女の子……? 9

「あ……ごめんね‥…さっきから変な話になってるよね。」


「ごめんなさい……調子に乗り過ぎました……もっと、紫津木しづきくんの事、知りたくなって……つい……。」


「そっか……。今の話は、これ以上広げたくないから……ごめんね。 その代わり、こんなのは、どう?」


 

オレは、「おいで」と、手招きして隣に呼んだ。



「あの建物、オレが通ってる高校。」



と、丘の上に建っている建物を指差した。

 


「えっ?……あそこって、公立の進学校ですよね?」


「ん?……まぁそうみたいだね。」


「お仕事と両立って、大変じゃないですか?」


「いや……テストさえ受けてれば、なんとかなるよ。……それより、如月きさらぎさんは?どこの大学?」


青葉教育大学あおばきょういくだいがくです。」


「学校の先生になるの?」


「いえ……心理カウンセラーになりたくて……。」



心理カウンセラー……。



「さっきは………オレが被験者になってたのかな……?」


「えっ……違っ……!」


「ああ!ごめん!」



さっきから、何イラついてる?


ダメだ。

  


「もう帰るわ。」


「あ……ごめんなさ…」


「違うよ。如月きさらぎさんが悪いんじゃない。オレの調子が悪いだけ。」 



オレは、リュックを肩にかけ玄関に向かった。

 


「仕切り直して、また遊びに来るから……。今日は、嫌な想いさせてごめんね。

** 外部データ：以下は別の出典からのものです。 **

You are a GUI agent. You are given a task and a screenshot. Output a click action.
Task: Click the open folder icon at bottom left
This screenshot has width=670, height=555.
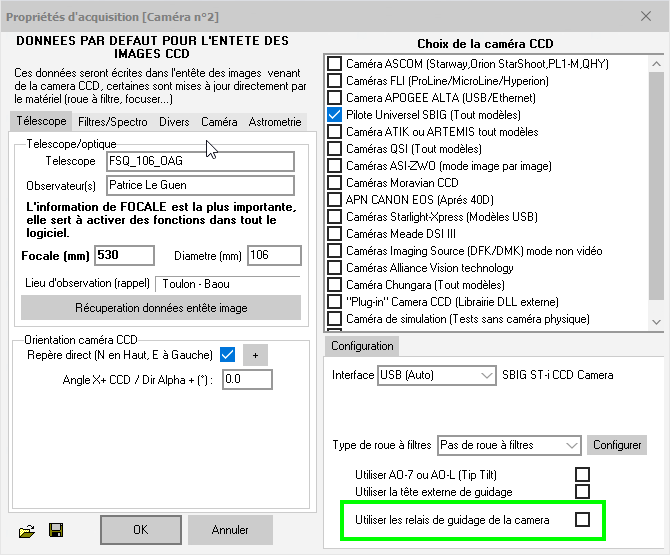tap(27, 529)
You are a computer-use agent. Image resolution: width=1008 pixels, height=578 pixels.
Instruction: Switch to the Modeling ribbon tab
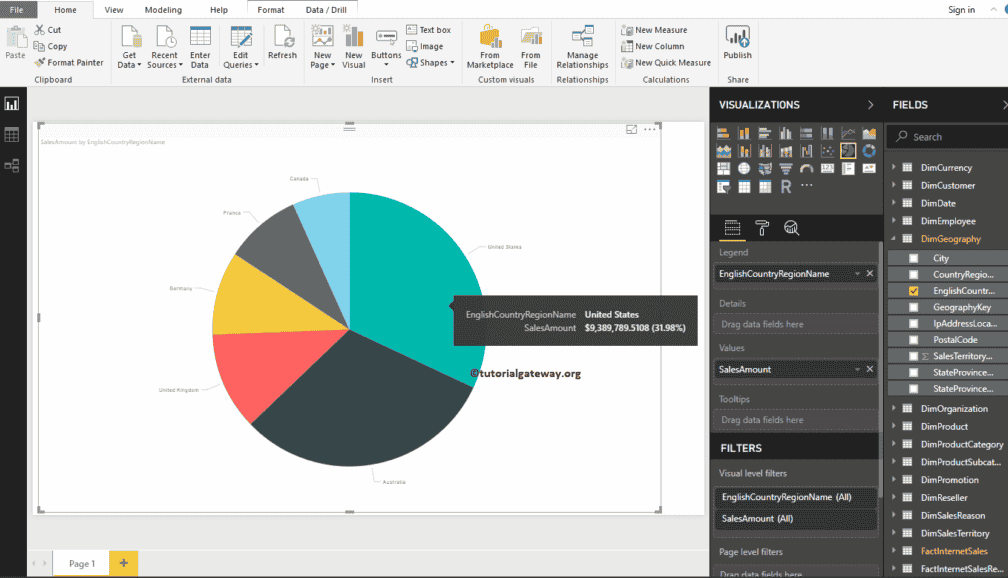click(166, 9)
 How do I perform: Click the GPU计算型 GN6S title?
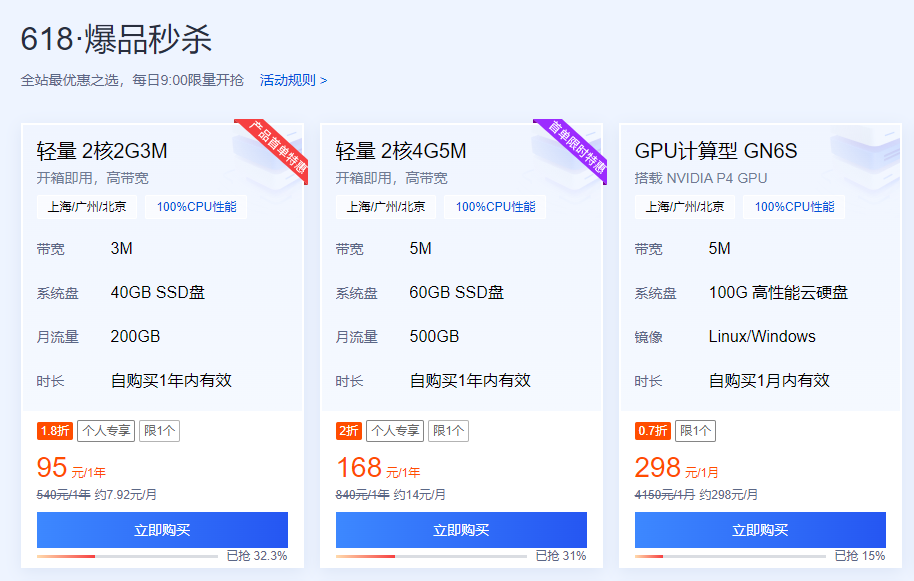coord(716,151)
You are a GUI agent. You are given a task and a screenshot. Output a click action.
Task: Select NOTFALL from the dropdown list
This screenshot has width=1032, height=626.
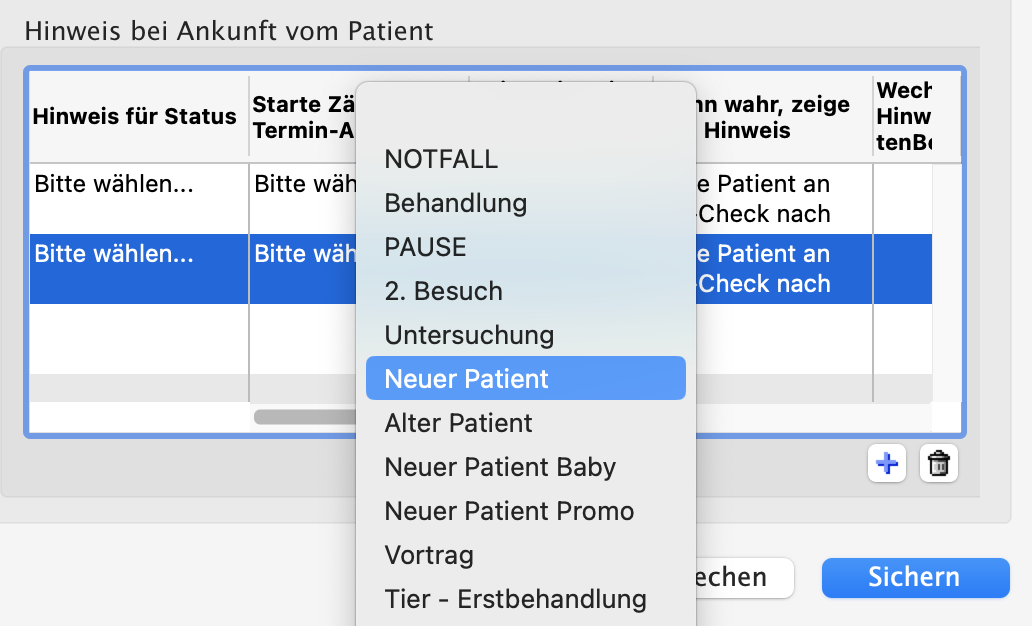[441, 159]
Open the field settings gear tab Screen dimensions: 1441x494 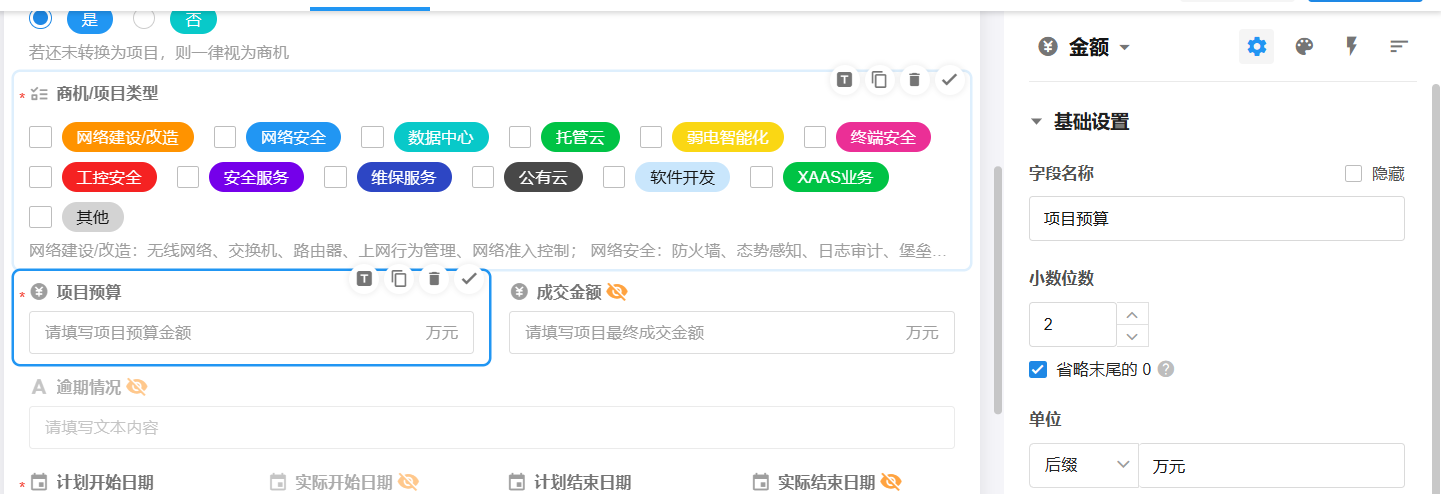(1256, 47)
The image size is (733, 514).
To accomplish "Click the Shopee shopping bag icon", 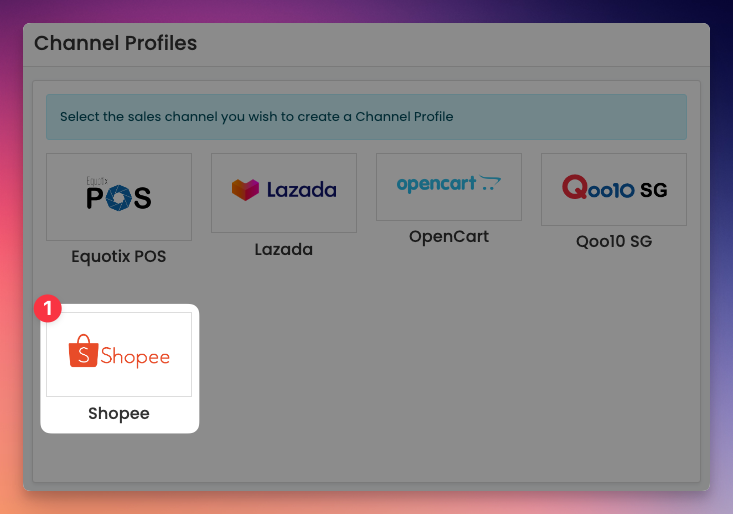I will [x=83, y=351].
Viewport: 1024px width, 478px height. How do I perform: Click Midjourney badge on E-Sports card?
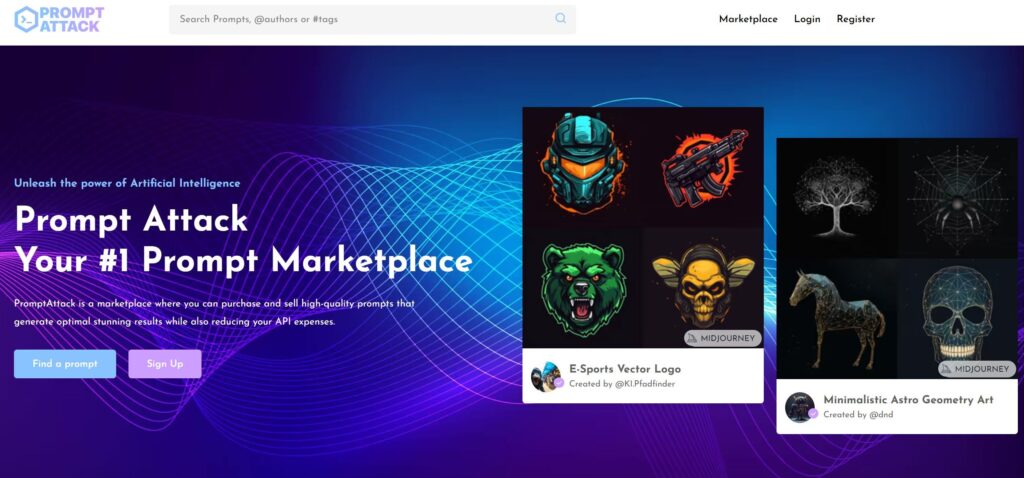coord(722,338)
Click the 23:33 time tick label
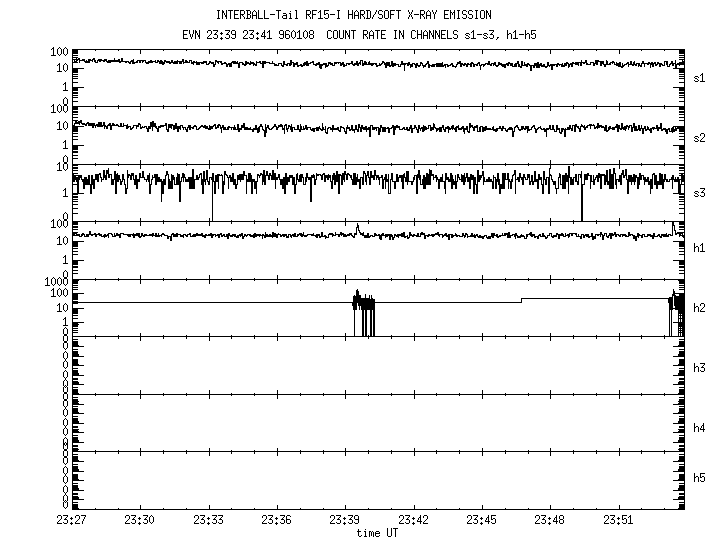The width and height of the screenshot is (720, 550). tap(208, 520)
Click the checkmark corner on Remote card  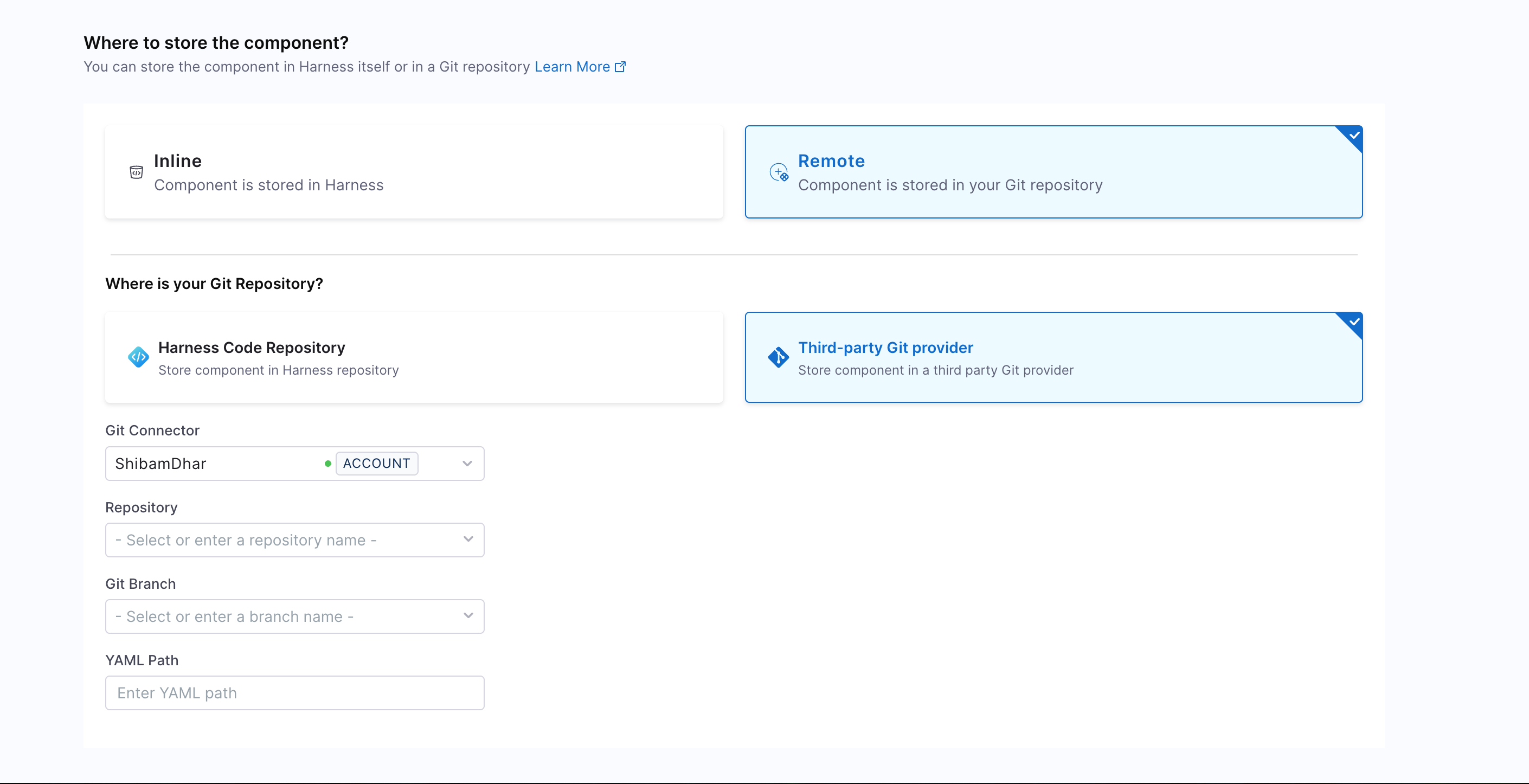1353,136
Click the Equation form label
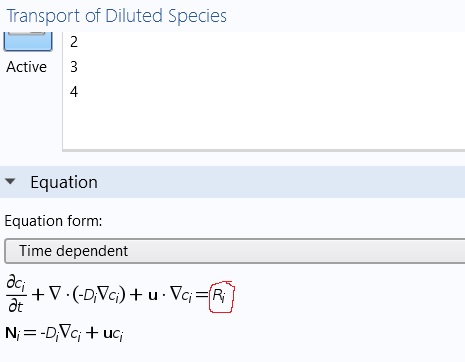Screen dimensions: 465x362 (53, 221)
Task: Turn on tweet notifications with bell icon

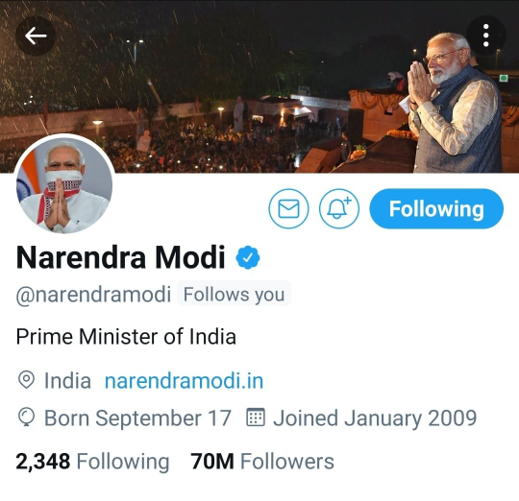Action: click(339, 209)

」



オレは、彼女の顔を見ずに靴を履き、玄関の外に出た。


何やってんだろ……オレ。


いつものように、適当にあしらえなかったのは、何故だ…?


はぁ……ダメだ。

 

とりあえず帰って、頭冷やそ……。

    


腕時計を見ると、8時を過ぎていた。     


今日が土曜日で良かった。



エレベーターで地下1階まで降りて、自分のバイクの前まで来た時に、 


気がついた……。



あれ?キーが無い…?



入れてたはずの、パンツのポケットをいくら探しても……無い……無い…!!


横になった時に、ポケットから落ちたのか?


つーことは……。


やべぇ……彼女の部屋か?


また遊びにくるとか言ったけど、

「もう来たの?はやっ!」とか、つっこまれそうだよな。

でも、彼女はそんな事言わねぇか……。

 

何やってんだ?オレ……。

かっこわりぃ……。


今通ってきた順路で戻ってみたが、彼女の部屋に着くまで、やはりキーは落ちてなかった。



ひとつ深呼吸をして、呼び鈴を押す。


~♪~


応答が無い……。


もう一度押す。


~♪~


やはり、応答無し。


オレが出た後、直ぐに外出したとか……?


何気にドアノブに触れると、まだ開いたままだ。



如月きさらぎさん……?」

 


オレは、そうっとドアを開け、中に入ってみた。


すると、リビングの方から、誰かと電話で話しているような声が聞こえてきた。



「………じゃない。明日からは、また言う通りにするから……」



如月きさらぎさん、電話中か。


オレは、靴を脱ぎ、廊下をぬけてリビングの扉を開けた_けど、オレには気づかない。



「そんな人居るわけないじゃん。だから今日は……そういう気分じゃないだけ。」



彼……とか?

    


「今日は……断ってよ……。」



もめてる……?



「わかった…。明日は、何人でも受け入れるから…。」



仕事……?


電話を切ると、携帯をクッションに落とし、1つ溜め息を漏らした。


俯いているので、表情はわからないが、彼女の肩は、小刻みに揺れていて、何かを堪えているようだった……。


その時、顔を上げた彼女と目があった。



「な……ん…で……?」



めっちゃ驚いている。そりゃそうか……。

 


「もう、遊びに来ちゃった……なんちって。」

 


と……おどけてみせた。


すると、みるみる彼女の表情が崩れてきて、今にも涙が_、


如月きさらぎさん…!!


気づくとオレは、彼女の腕を引き寄せ、抱きしめていた…。

 

彼女は固まっていたが、次第に緩み……


同時に、すすり泣く声が聞こえてきた。 

オレは、ただ黙って胸を貸した。


おそらく、今まで泣ける場所が無かったのだろう。

こんな細い身体で、今も何かに耐え続けてる。


そう思うと、抱きしめている腕に、力が入る。

彼女も、それに応えるように、オレの背中に腕を回した……。